Stored data:
════════════════════

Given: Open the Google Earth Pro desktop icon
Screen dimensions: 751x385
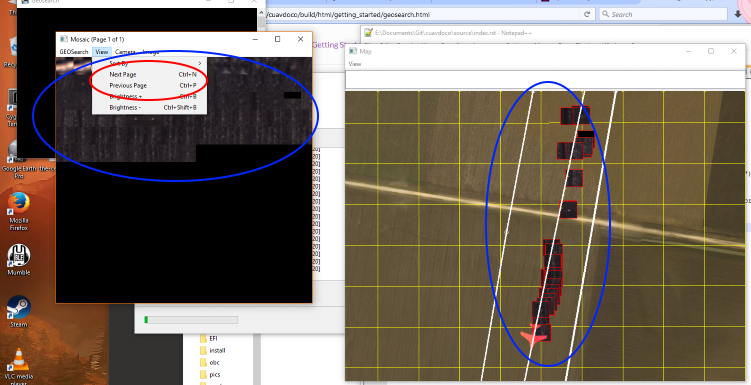Looking at the screenshot, I should coord(19,152).
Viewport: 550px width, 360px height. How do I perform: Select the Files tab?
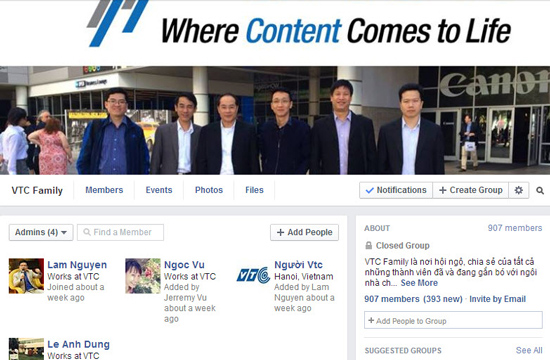click(254, 190)
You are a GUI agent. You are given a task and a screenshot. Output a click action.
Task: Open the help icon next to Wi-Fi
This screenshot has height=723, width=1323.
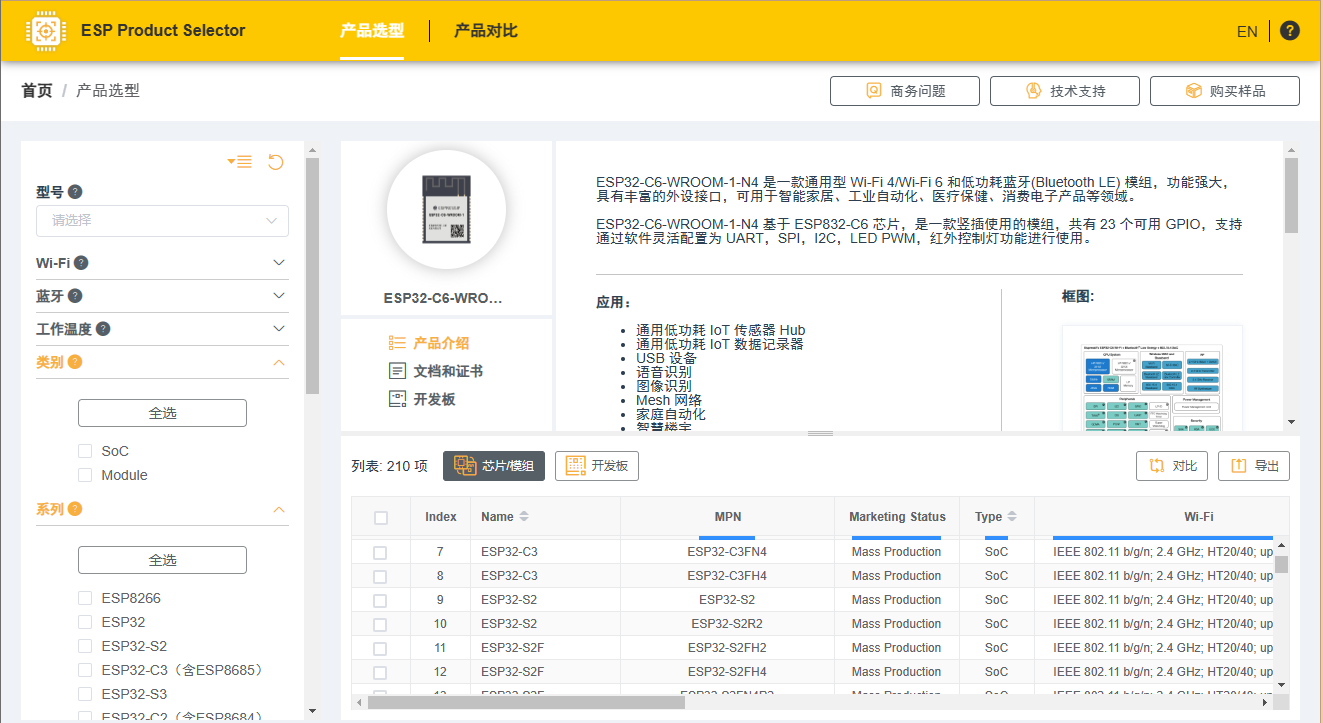click(x=82, y=262)
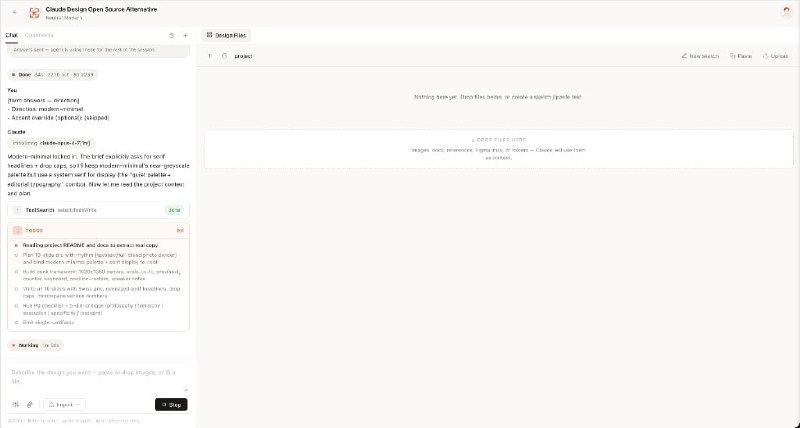The width and height of the screenshot is (800, 428).
Task: Click the back arrow in the header
Action: [14, 11]
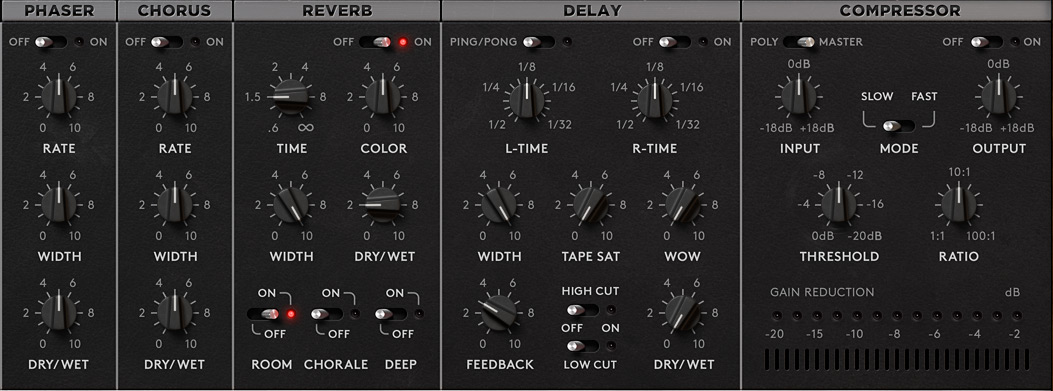The image size is (1053, 391).
Task: Switch Compressor Mode between Slow and Fast
Action: click(x=899, y=126)
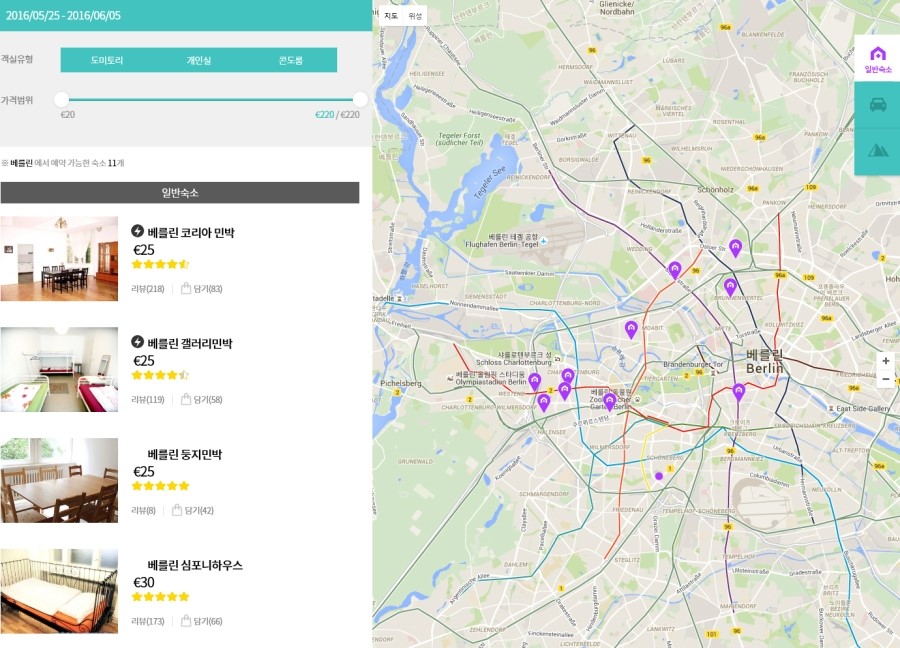The width and height of the screenshot is (900, 648).
Task: Click the northernmost purple lodging map pin
Action: coord(736,246)
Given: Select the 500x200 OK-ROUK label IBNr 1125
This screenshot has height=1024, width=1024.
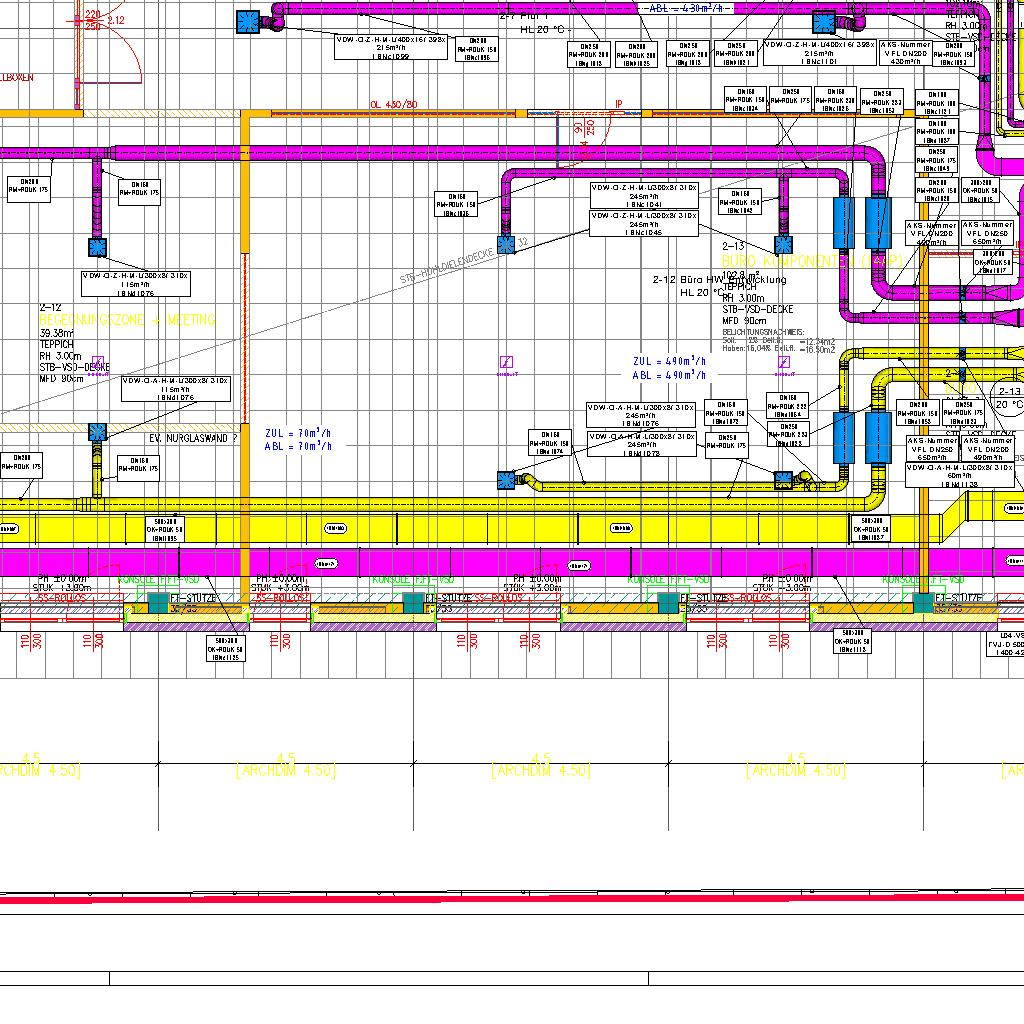Looking at the screenshot, I should [226, 649].
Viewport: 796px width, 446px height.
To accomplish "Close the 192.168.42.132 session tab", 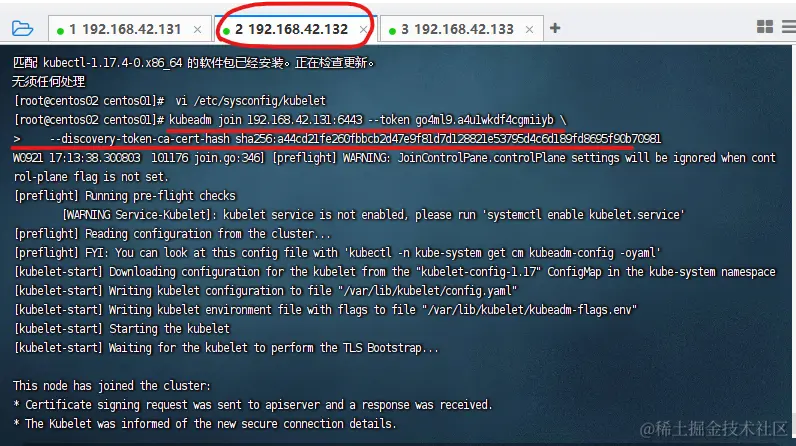I will pyautogui.click(x=363, y=30).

════════════════════

TASK BRIEF
Print again, exactly, the lines of the records above from the first line through the line with "Given: Select the". No pictures.

TASK SOLUTION
Given: Open the Google Earth Pro desktop icon
Screen dimensions: 751x385
Looking at the screenshot, I should coord(19,152).
Viewport: 550px width, 360px height. How do I perform: Select the Files tab?
click(254, 190)
You are a GUI agent. You are given a task and a screenshot. Output a click action.
Task: Open the help icon next to Wi-Fi
This screenshot has height=723, width=1323.
click(x=82, y=262)
The width and height of the screenshot is (800, 428).
Task: Click the back arrow in the header
Action: [14, 11]
The image size is (1053, 391).
Task: Switch Compressor Mode between Slow and Fast
Action: click(x=899, y=126)
The width and height of the screenshot is (900, 648).
Task: Click the northernmost purple lodging map pin
Action: coord(736,246)
Given: Select the 500x200 OK-ROUK label IBNr 1125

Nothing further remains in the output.